2024 TA PP SALSABILA TIARA PUTRI 1-ABSTRAK
Terbatas  Suharsiyah
» Gedung UPT Perpustakaan
Terbatas  Suharsiyah
» Gedung UPT Perpustakaan
Carbon Capture and Storage (CCS) is a technique for storing CO2 in underground formations. To prevent CO2 leakage to the surface, four major mechanisms are introduced: structural trapping, residual trapping, dissolution trapping, and mineral trapping. Mineral trapping is a natural trapping processes that ensures injected CO2 stays securely underground. Over hundreds and thousands of years, the CO2 rich fluid reacts with minerals in the rocks to form solid carbonates minerals. The main objective of this study is to investigate the mechanisms and factors influencing CO2 mineral trapping. Pertinent parameters affecting mineral trapping such as porosity, temperature, brine salinity, as well as impurities in injected CO2 were studied.

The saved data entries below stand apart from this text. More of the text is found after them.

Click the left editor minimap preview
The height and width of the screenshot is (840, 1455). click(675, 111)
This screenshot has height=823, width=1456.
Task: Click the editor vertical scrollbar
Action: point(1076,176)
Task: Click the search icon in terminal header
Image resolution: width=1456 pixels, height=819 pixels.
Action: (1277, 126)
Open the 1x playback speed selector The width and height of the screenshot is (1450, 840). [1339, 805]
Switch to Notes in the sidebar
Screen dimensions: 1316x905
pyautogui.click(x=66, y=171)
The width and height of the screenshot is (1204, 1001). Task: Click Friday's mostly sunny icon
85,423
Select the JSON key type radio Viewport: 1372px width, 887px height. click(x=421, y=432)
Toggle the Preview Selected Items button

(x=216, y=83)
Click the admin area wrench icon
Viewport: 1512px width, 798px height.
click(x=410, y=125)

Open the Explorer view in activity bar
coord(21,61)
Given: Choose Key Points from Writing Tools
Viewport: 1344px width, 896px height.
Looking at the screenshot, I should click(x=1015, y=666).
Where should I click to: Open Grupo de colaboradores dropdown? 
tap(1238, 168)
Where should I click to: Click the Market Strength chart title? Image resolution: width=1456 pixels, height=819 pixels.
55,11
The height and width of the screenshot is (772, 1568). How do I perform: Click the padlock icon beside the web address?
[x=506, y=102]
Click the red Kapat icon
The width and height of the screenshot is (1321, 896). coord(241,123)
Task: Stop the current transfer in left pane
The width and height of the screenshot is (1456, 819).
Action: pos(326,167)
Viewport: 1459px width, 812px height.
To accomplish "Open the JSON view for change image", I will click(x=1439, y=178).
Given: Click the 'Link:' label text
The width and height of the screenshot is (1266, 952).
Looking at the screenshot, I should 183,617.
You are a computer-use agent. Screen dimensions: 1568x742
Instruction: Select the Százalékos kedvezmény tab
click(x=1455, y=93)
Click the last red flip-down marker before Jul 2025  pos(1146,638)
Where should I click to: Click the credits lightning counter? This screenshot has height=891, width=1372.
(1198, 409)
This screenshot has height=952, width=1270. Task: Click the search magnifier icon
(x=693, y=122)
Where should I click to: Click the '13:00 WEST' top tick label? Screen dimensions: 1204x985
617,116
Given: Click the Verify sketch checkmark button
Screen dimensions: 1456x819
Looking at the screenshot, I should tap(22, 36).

Numerical simulations were performed using a hypothetical compositional reservoir model constructed in CMG Builder, based on an underground depleted gas reservoir located in Japan. The reservoir model was coupled with geochemical reactions involving three minerals (Calcite, Anorthite, and Kaolinite) to simulate mineral dissolution and precipitation. In this simulation, CO2 was injected for 25 years and then the fate of CO2 post-injection period was modeled for the next 225 for base case and 3000 years for extended scenarios. Results indicate that mineral trapping contributes approximately 40.36% to CO2 storage over a 3000-year simulation period, demonstrating its effectiveness despite not being the primary trapping method. Higher porosity enhances CO2 residual and solubility trapping but reduces the potential for mineral trapping. Elevated temperatures consistently accelerate carbonate formation reactions, enhancing CO2 mineralization rates. Salinity significantly impacts solubility trapping, with lower salinity levels favoring greater CO2 dissolution in brine. Minimal influence from H2S impurities on CO2 mineralization, resulting in slight reductions in mineral-trapped CO2 due to lower injected CO2 volumes fraction. Overall, reservoir porosity emerges as the dominant factor that underscores a complex interplay between different trapping mechanisms in geological CO2 storage.